A police officer who admitted cuddling a suspected shoplifter has been sacked for gross misconduct days after the Chief Constable of his force was dismissed for the same charge.
The unnamed 36-year-old Cleveland Police constable was fired following a disciplinary hearing which found he inappropriately touched a woman who had been arrested in Stockton-on-Tees in August 2011.
The police watchdog said the Pc's behaviour implied he would help the suspect if she accepted his sexual advances.
Last Thursday, Sean Price, 55, was sacked as the force's Chief Constable for gross misconduct after he was found to have lied to the Independent Police Complaints Commission (IPCC) and tried to get a member of staff to back him up. That matter concerned the recruitment of the then police authority chairman's daughter to a civilian role.
The sacked constable was investigated after the suspected shoplifter made an allegation, and the IPCC launched an inquiry.
A disciplinary hearing found last week that he had abused his position as a police officer, acted without honesty and integrity and behaved unprofessionally.
The officer did not deal with the woman correctly as a detainee and touched her inappropriately.
In a statement, the IPCC said did not adhere to the clear rules on arresting and interviewing suspects.
He did not follow Home Office guidelines for the recording and non-recording of crimes.
On his own admission, the officer made contact with the complainant by giving her a cuddle and this act was deemed wholly inappropriate and in the circumstances was considered an act of gross misconduct, the IPCC said.
As a result, the officer faced a disciplinary hearing and was dismissed without notice.
IPCC Commissioner Nicholas Long said: "This officer acted in a completely inappropriate way to a woman who was in his custody.
"His behaviour implied he would assist the woman only if she accepted his sexual advances.
"Such behaviour is reprehensible and it is correct he has been dismissed.

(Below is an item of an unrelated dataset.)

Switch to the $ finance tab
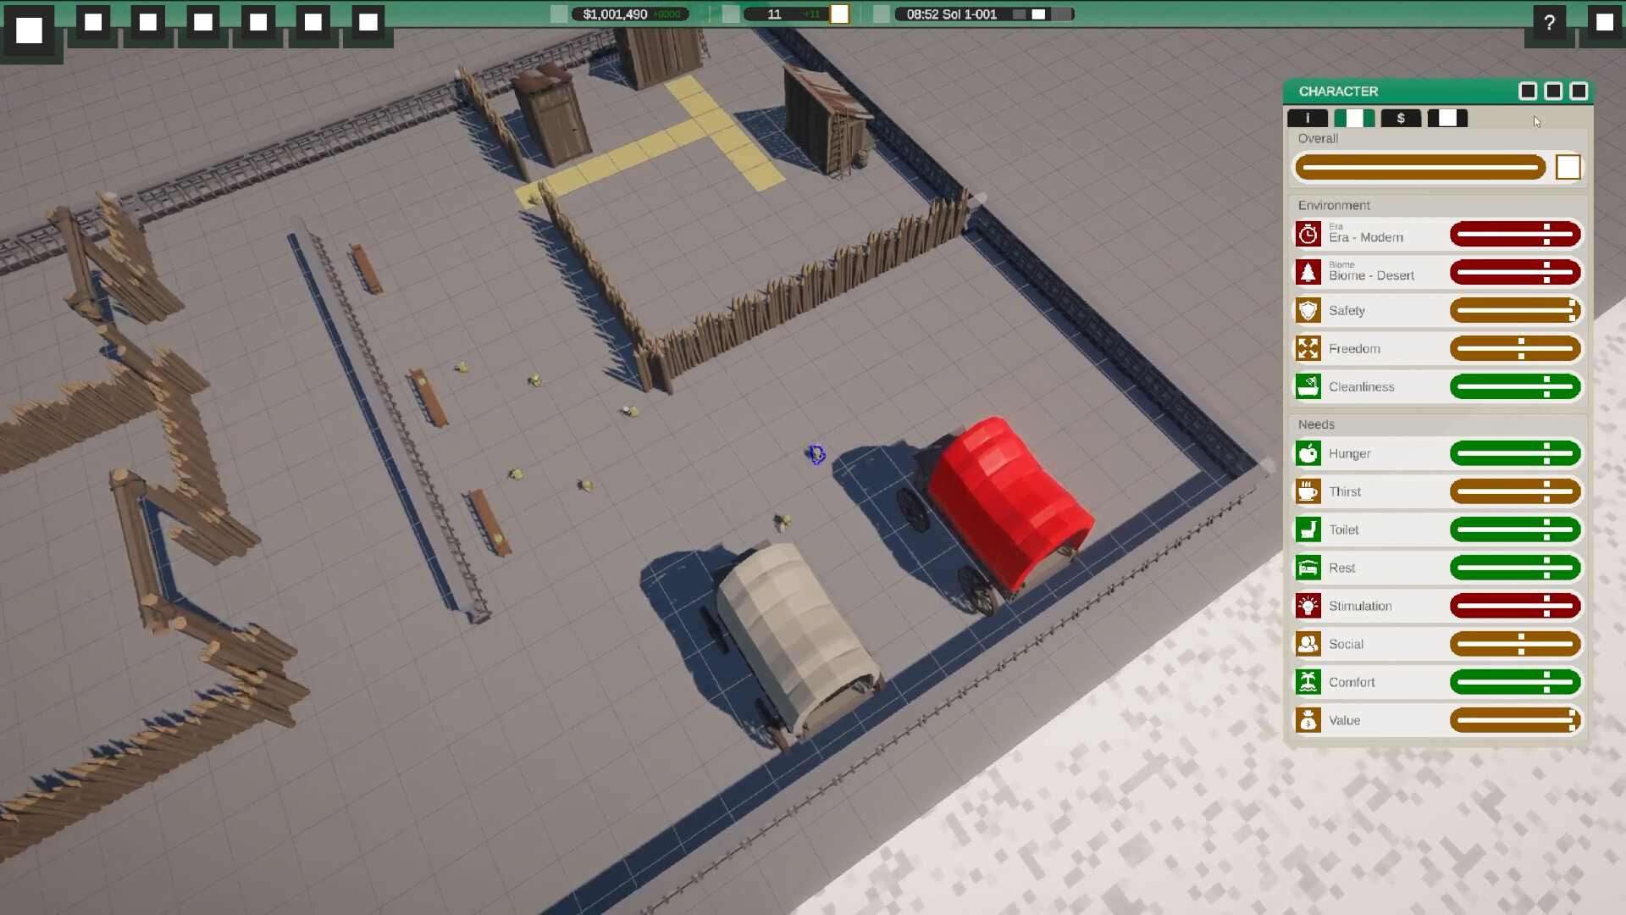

"The IPCC recently highlighted the issue of officers abusing their power for sexual gratification and, regrettably, this is another example.
"Such behaviour appears to be used to target those who are vulnerable and it is a fundamental betrayal of trust."
In January last year, Pc Stephen Mitchell, of Northumbria Police, was jailed for life for a string of sexual assaults and rapes on drug addicts and shoplifters who had been arrested.
The officer had been arrested on suspicion of indecent assault but was released without charge, Cleveland Police said.
A spokeswoman said: "An internal disciplinary hearing upheld the allegation of sexual touching, and found the officer had abused his position as a police officer, acted without honesty and integrity and behaved unprofessionally.
"He was immediately dismissed from the force."